I am confident that these breakthrough economic projects combined with our close cultural ties, such as the annual festivals of Russian culture in Japan, as well as closer interaction on the international stage will all be useful for upholding the interests of our people and settling all the remaining issues on our agenda.

Question: Recently, Russia has noticeably intensified its military presence in the Arctic and the Kuril Islands. What threats does Russia see in these regions, and from what forces? Is this trend related to the active development of the Northern Sea Route? Is it correct to assume that the Kuril Islands are acquiring a new strategic importance for Russia?

Sergey Lavrov: Today, the Arctic is increasingly opening up for economic development. We are interested in the Arctic becoming a territory of dialogue and cooperation. This is, in fact, the name of an annual conference that we hold through the Russian Security Council for our partners, above all, members of the Arctic Council, while also inviting other states that have observer status or are interested in acquiring it. In addition, in the context of ongoing climate change, shipping and navigation along the Northern Sea Route is expected to expand considerably. Let me be a little more accurate: not only in the context of climate change. The use of the Northern Sea Route is objectively becoming invigorated, as Russia implements essential measures to make this convenient and comfortable to the maximum degree possible. This route is becoming increasingly popular. I believe that it will eventually become a very useful and effective route for the transit of goods between Europe and Asia.
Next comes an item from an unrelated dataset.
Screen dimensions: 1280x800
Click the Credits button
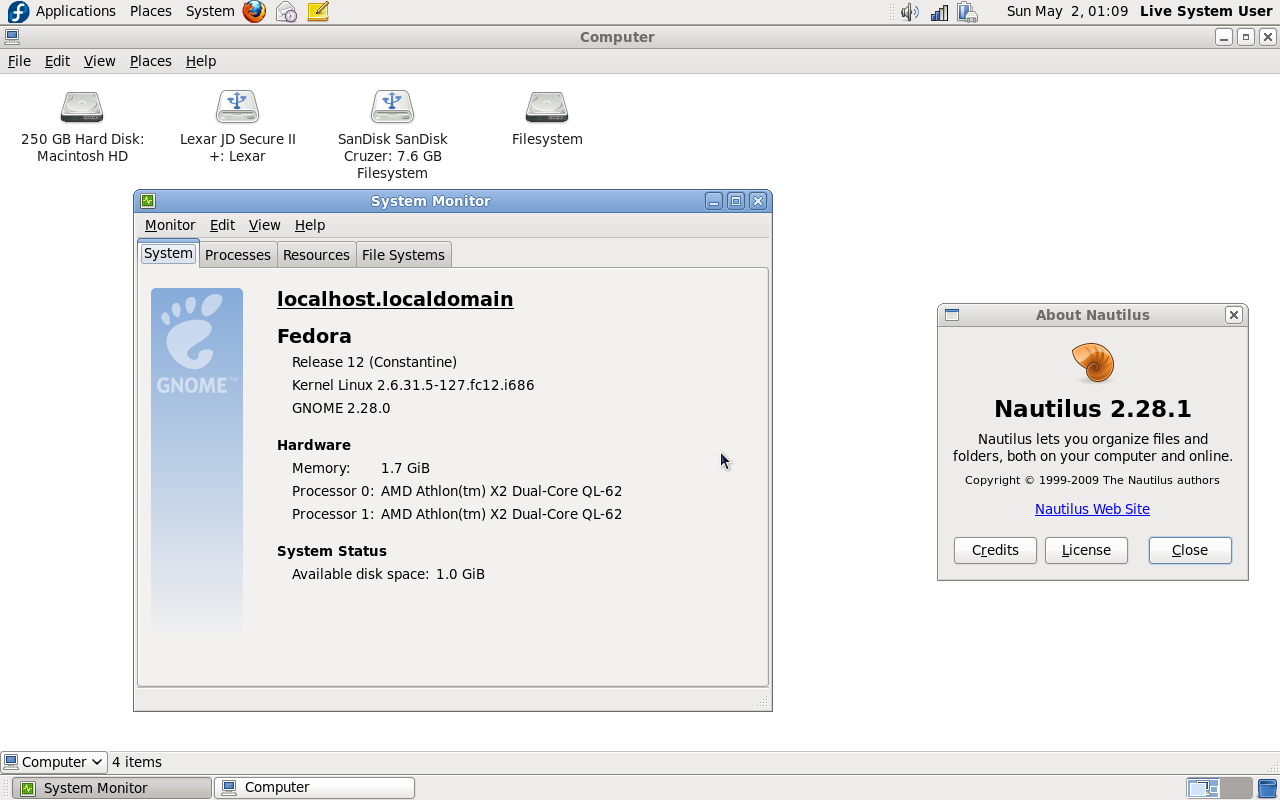pos(995,550)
With such active interest in this international route along the Russian borders, we, as a littoral state, bear a special responsibility for ensuring not only the route’s effectiveness but also its safety. It is essential to ensure reliable and effective control not only over sea areas but also over the coast along these areas. There is a need for an effective capability to respond to emergencies that unfortunately occur, no matter what we do to secure ourselves against them. This also applies to search and rescue operations and the need to be ready to deal with terrorist threats. Today, there is no getting away from these bandits or from the need to control possible smuggling, drug trafficking and other activities related to organised crime. All of these objectives cannot be achieved without restoring the infrastructure, including military infrastructure, that was almost completely lost in the 1990s,

Regarding the Kuril Islands, these are the eastern boundaries of the Russian Federation. We pay special attention to organising and comprehensively developing these Russian territories, above all, in socioeconomic teams, taking into account the needs of the Russian people who live there.

Needless to say, planning measures to strengthen military infrastructure relating to border territories is natural for any state. These are the Far Eastern borders of our country and we are duty bound to ensure their security. We will do all we can to achieve this goal.

Question: Last year, Russia and China reached a basic agreement on harmonising Eurasian integration with the Silk Road Economic Belt initiative. What’s your take on the prospects of such harmonisation? What practical steps will be taken to fill this agreement with specific content?

As we know, you will soon go to China. Please tell us what is the purpose of your visit? What do you think about the relations between our two countries?

Sergey Lavrov: I'll start with the second question. Relations between our countries, as President Vladimir Putin has on many occasions emphasised, are probably the best we ever had in our common history. According to the leaders of our countries, these are relations of strategic cooperation and multifaceted partnership. They are constantly deepened and promoted for the benefit of our countries and peoples. Of course, we are experiencing certain negative implications from what’s going on in the global economy. Our trade is slightly down. However, as is the case with our other neighbours in the Far East, I’m convinced that this is temporary. We have ambitious plans in the energy sector and the high-tech sphere, including nuclear energy, space exploration, advanced aeronautics, telecommunications and much more.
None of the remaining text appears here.